The effort will include creating about 130 new units of affordable housing, CDFA officials said.
The block grants, totaling more than $3 million, will go to seven communities and counties in the Granite State and are aimed at providing a wide range of benefits that include new senior housing, upgraded heating capabilities, high-end weatherization and building renovation and expansion.
The grants, according to CDFA officials, double the amount of funding the authority has distributed to communities this year, and follow $3.1 million in grants awarded during the first part of 2012.
"The communities awarded are doing innovative things by adapting existing structures and making them into affordable housing for seniors or families. These are exceptional projects they're running," Kevin Flynn, CDFA's communication director, said Thursday in a news release.
Notre Dame School
The Coos County grant on behalf of the Tri-County Community Action Program will help convert the vacant Notre Dame School building into 33 units of ADA accessible senior housing. Berlin city officials have conducted an environmental clean-up of the site, but the 105-year-old landmark building remains an eyesore and public hazard, according to CDFA officials who believe the new use for the old school will foster revitalization and address the region's need for affordable elderly housing.
Berlin will benefit further from a $402,000 public facilities grant - again on behalf of Tri-County - aimed at addressing energy conservation at the Angel Guardian Resource Center.
That 100-year-old building will get a high-end weatherization overhaul, including installation of three wood pellet boilers. Reducing energy costs by the expected 35 percent will free up money for increased programming for the service agencies operating there, including Head Start, North Country Elder Programs, and Meals on Wheels.
Block grants will also go to the following New Hampshire communities:
-- Milford: $388,800 for site work related to the conservation of a historic mill structure, converting it to 50 units of low-cost housing.

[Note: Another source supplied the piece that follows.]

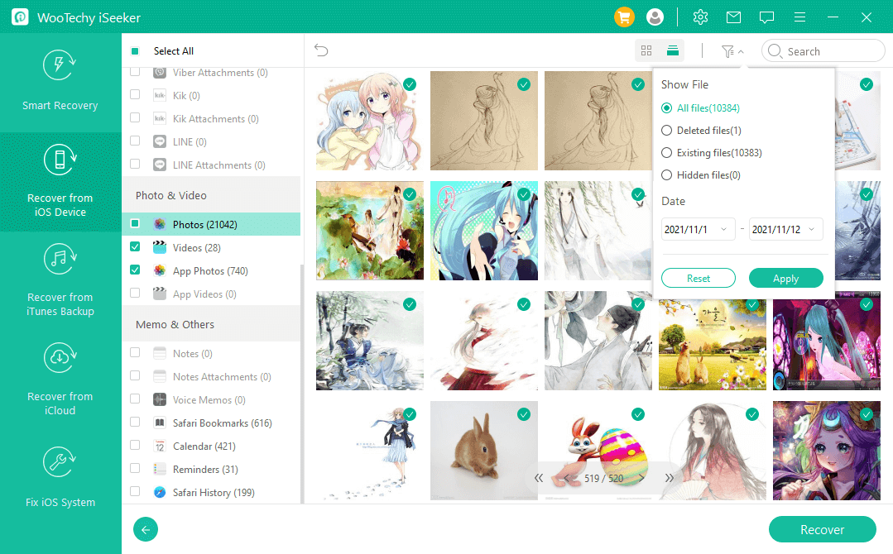The width and height of the screenshot is (893, 554).
Task: Open settings gear in title bar
Action: 700,17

The Pine Valley Mill Affordable Family Apartments project will address the town's lack of quality affordable housing and save the old structure along the Souhegan River.
-- Marlborough: A $500,000 housing grant on behalf of Southwestern Community Services to create 24 senior units at a vacant elementary school. The school will be renovated into the Marlborough Homes Senior Housing, serving the poorest of the community's elderly population.
-- Wolfeboro: A $500,000 grant on behalf of the Eastern Lakes Region Housing Coalition to aid in the creation of another 24 units of workforce housing at Harriman Hill. The award will pay for site work to begin Phase II.
-- Concord: A $500,000 public facilities award for the renovation and expansion of the Concord Boys and Girls Club. The expanded space will allow the organization to increase the number of low- to moderate-income children they serve.
-- Conway: A $266,342 housing grant to help pay for the buyout of 13 homes left uninhabitable by damage from Tropical Storm Irene. The award will supplement the town's portion of a FEMA grant to raze the structures and return the land along the Saco River to permanent green space.